(AVAILABLE DATA):
##############################

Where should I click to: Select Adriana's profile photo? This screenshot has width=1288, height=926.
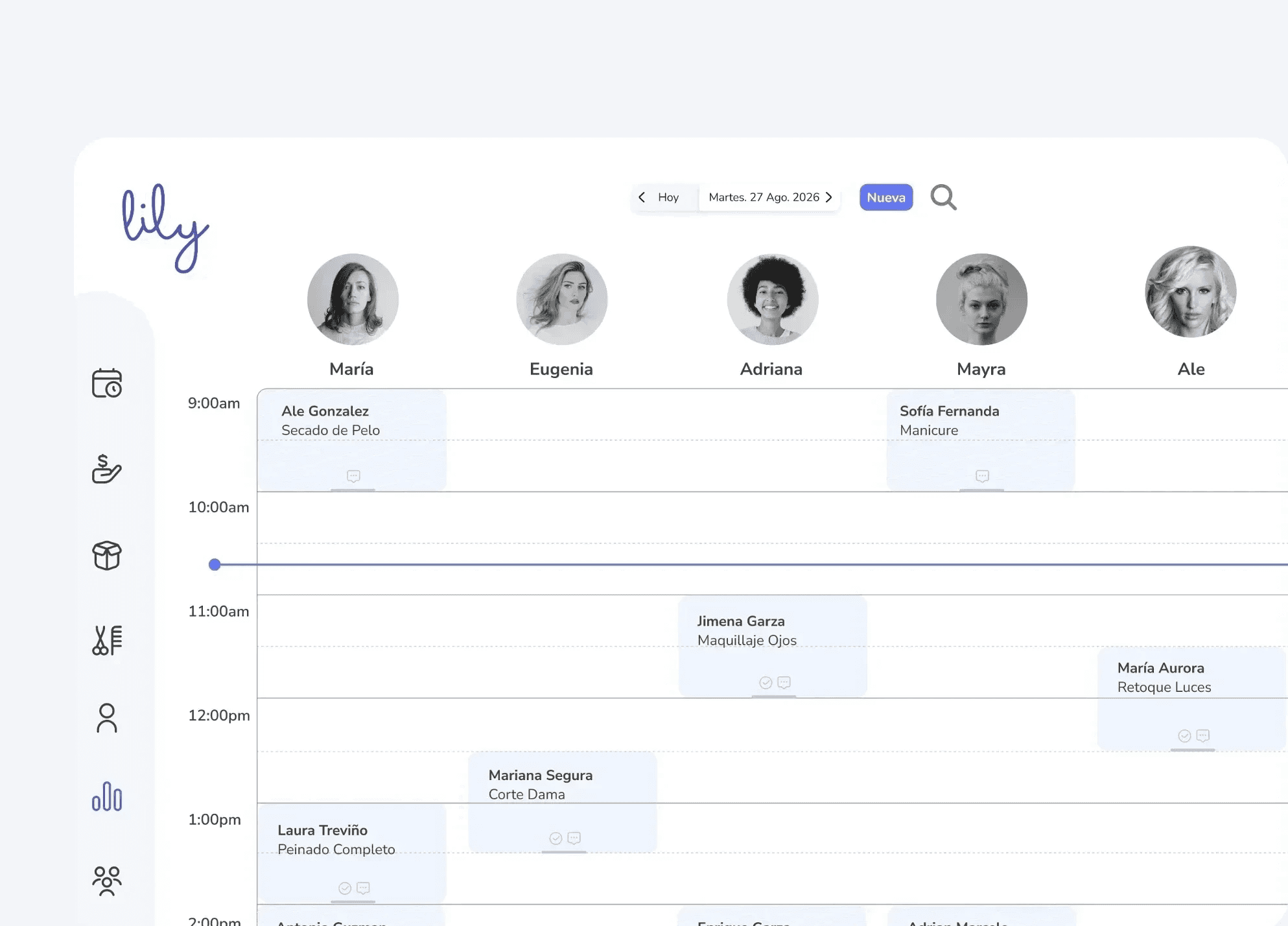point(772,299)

##############################

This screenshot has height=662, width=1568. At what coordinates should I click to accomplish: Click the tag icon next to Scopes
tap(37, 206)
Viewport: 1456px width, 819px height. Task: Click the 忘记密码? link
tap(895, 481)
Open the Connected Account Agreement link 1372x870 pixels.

##############################

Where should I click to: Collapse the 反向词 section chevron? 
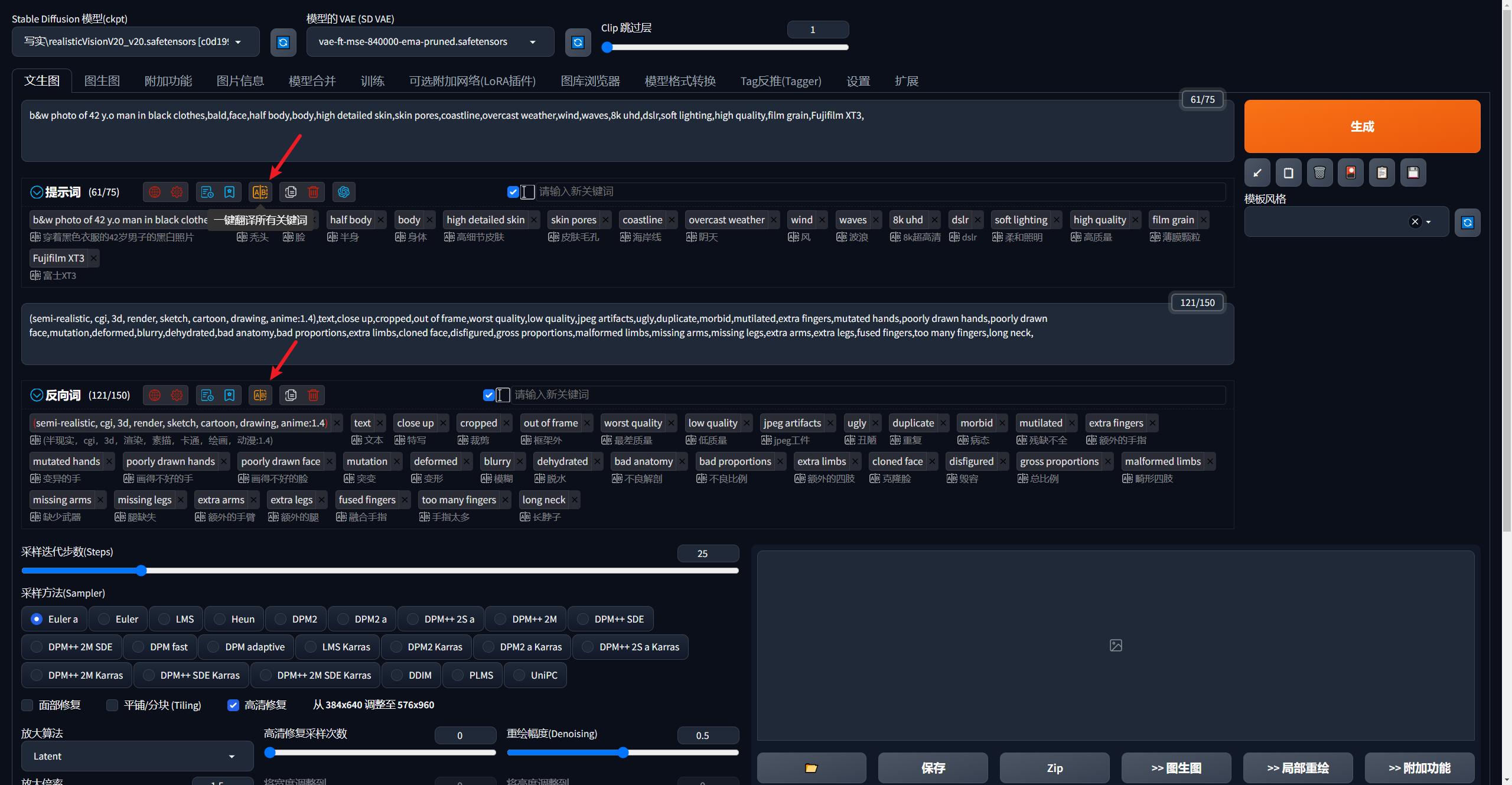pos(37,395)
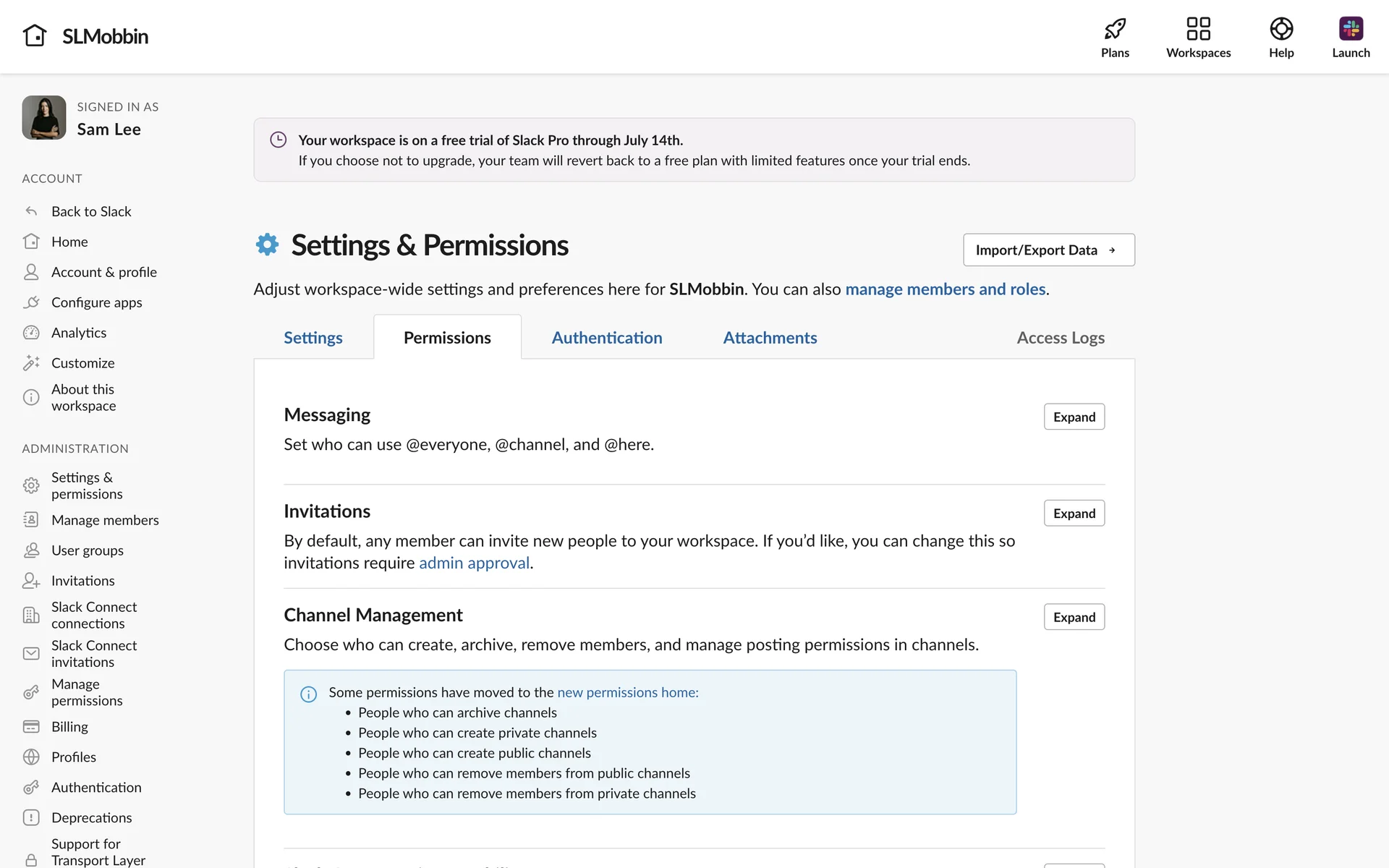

##############################

(TASK REQUIREMENTS):
Among the records above, only the lines between the line holding "This screenshot has height=662, width=1568." and the line holding "Open the Connected", inclusive, are to be output, exactly as written.

(ANSWER TO THE PROBLEM):
This screenshot has height=662, width=1568. At what coordinates should I click to accomplish: Click the tag icon next to Scopes
tap(37, 206)
Viewport: 1456px width, 819px height. Task: Click the 忘记密码? link
tap(895, 481)
Open the Connected Account Agreement link 1372x870 pixels.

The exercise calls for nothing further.